Un tribunal a donné raison à la plateforme de livraison de repas sur le statut de ses coursiers, mais un syndicat juge ce verdict «étonnant» et appelle le gouvernement à se saisir de la question.

Grâce à ce jugement, l’entreprise de livraison évite de devoir verser des arriérés de cotisations sociales en Belgique. 

Grâce à ce jugement, l’entreprise de livraison évite de devoir verser des arriérés de cotisations sociales en Belgique.

REUTERS

La relation entre les coursiers Deliveroo et la plateforme de livraison de repas ne peut être requalifiée en contrat de travail avec les obligations qui en découlent pour l’employeur, a tranché mercredi un tribunal belge, saisi d’une plainte du Ministère public. L’entreprise a salué «une victoire» en ce qui la concerne, tandis que le syndicat chrétien CSC, soutenant une trentaine de coursiers associés à la plainte, a eu une lecture plus nuancée du jugement.

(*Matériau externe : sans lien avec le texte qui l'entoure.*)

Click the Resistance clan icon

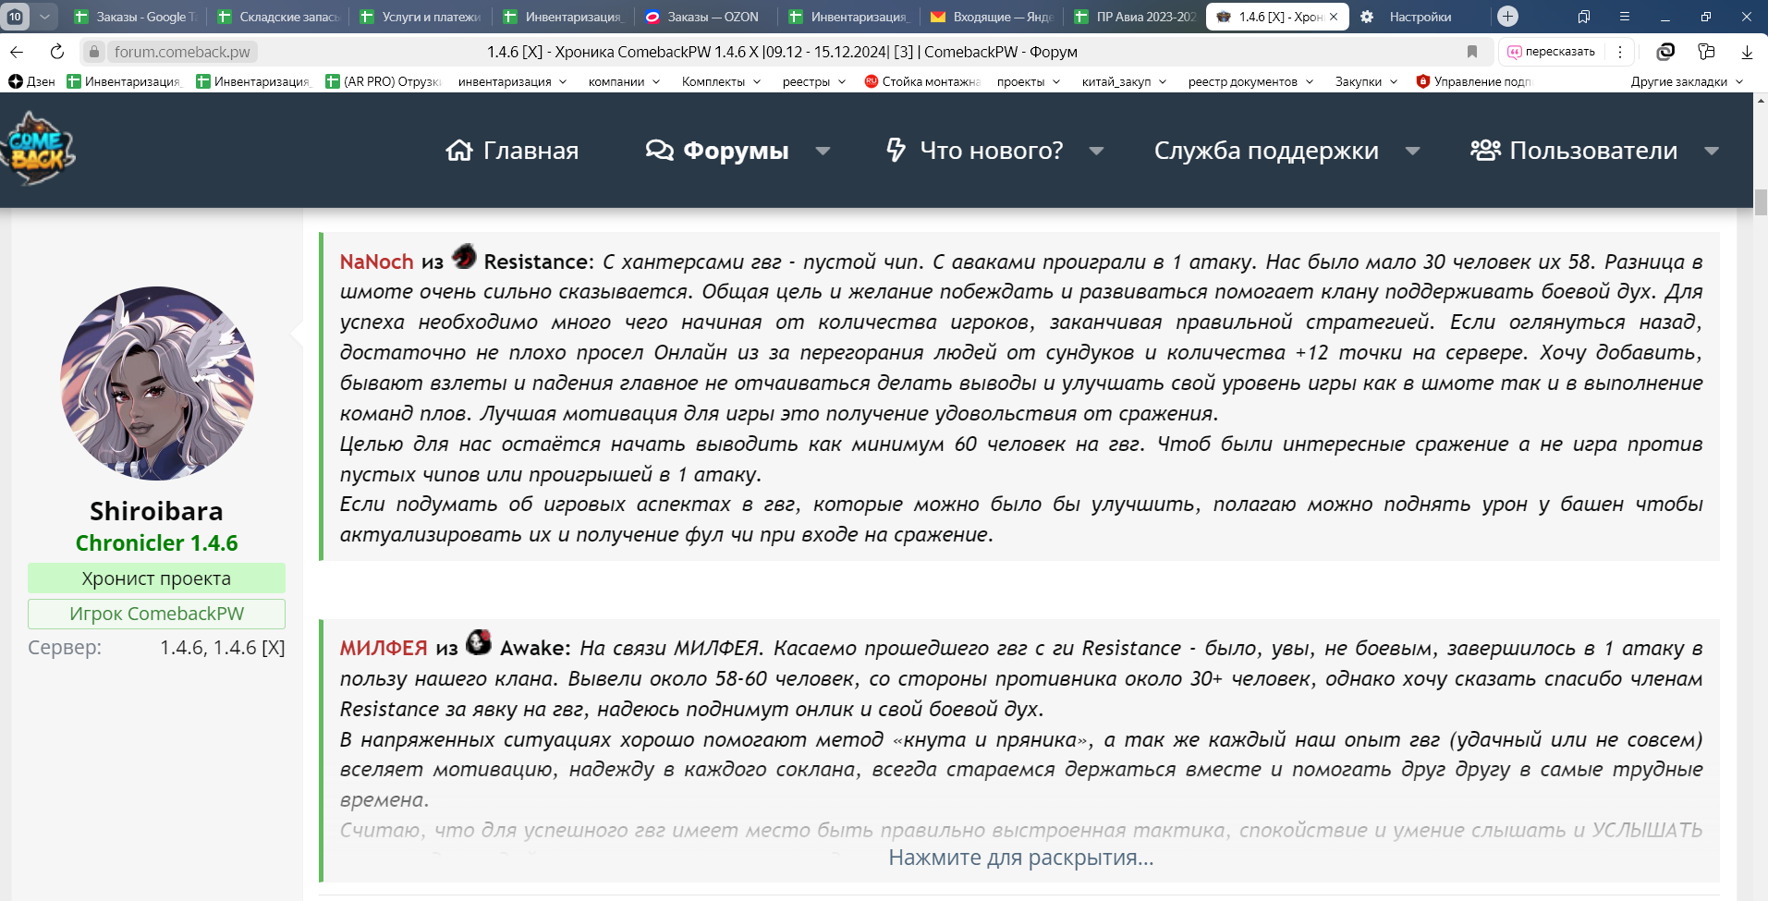click(464, 256)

Le syndicat a jugé «étonnant» que le tribunal du travail de Bruxelles «ne constate pas de subordination juridique (entre le coursier et l’employeur) malgré une forte subordination économique.» Ce jugement «n’est favorable à personne, certainement pas aux coursiers qui souhaitent bénéficier des droits des autres travailleurs, comme celui d’une protection sociale ou d’une assurance accident du travail avec une vraie couverture digne de son nom», a réagi auprès de l’AFP Martin Willems, un responsable du syndicat CSC.

Statut précaire

Selon lui, seuls 15% des coursiers Deliveroo en Belgique travaillent sous le statut d’indépendant (finançant eux-mêmes leur protection sociale), tandis que 85% sont placés sous le régime belge de l’économie collaborative permettant de réaliser des petites prestations pour des compléments de revenus «sans être ni salarié ni indépendant». Et sans couverture sociale garantie. Or le tribunal dit qu’il faut choisir entre salarié et indépendant, et que ce régime juridique belge n’est «pas applicable» aux prestations des plateformes, a soutenu le responsable syndical.

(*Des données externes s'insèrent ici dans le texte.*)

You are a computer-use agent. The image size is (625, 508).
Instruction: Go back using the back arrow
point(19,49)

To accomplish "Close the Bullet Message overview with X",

Il a vu dans le jugement un appel à ce que le gouvernement éclaircisse de façon «urgente» la question du statut de ces travailleurs. Le régime de l’économie dite «collaborative» à l’ère des commandes via smartphones a été instauré par une loi de 2016 qui suscite la controverse depuis plusieurs années. Pour le tribunal, selon une copie du jugement obtenue par l’AFP, la relation de travail liant Deliveroo aux coursiers concernés «ne peut pas être requalifiée en contrat de travail.»

Deliveroo satisfait

À ce titre, les demandes de réparations des plaignants et celle de l’ONSS (la Sécurité sociale belge) de condamner Deliveroo et d’obtenir le paiement d’arriérés de cotisations sont jugées «non fondées», selon la décision. «C’est une victoire d’un point de vue juridique pour Deliveroo. C’en est une aussi pour les coursiers qui font ce choix conscient de travailler comme indépendants, avec la flexibilité qu’ils souhaitent», a affirmé à l’AFP Rodolphe Van Nuffel, porte-parole de la filiale belge de Deliveroo.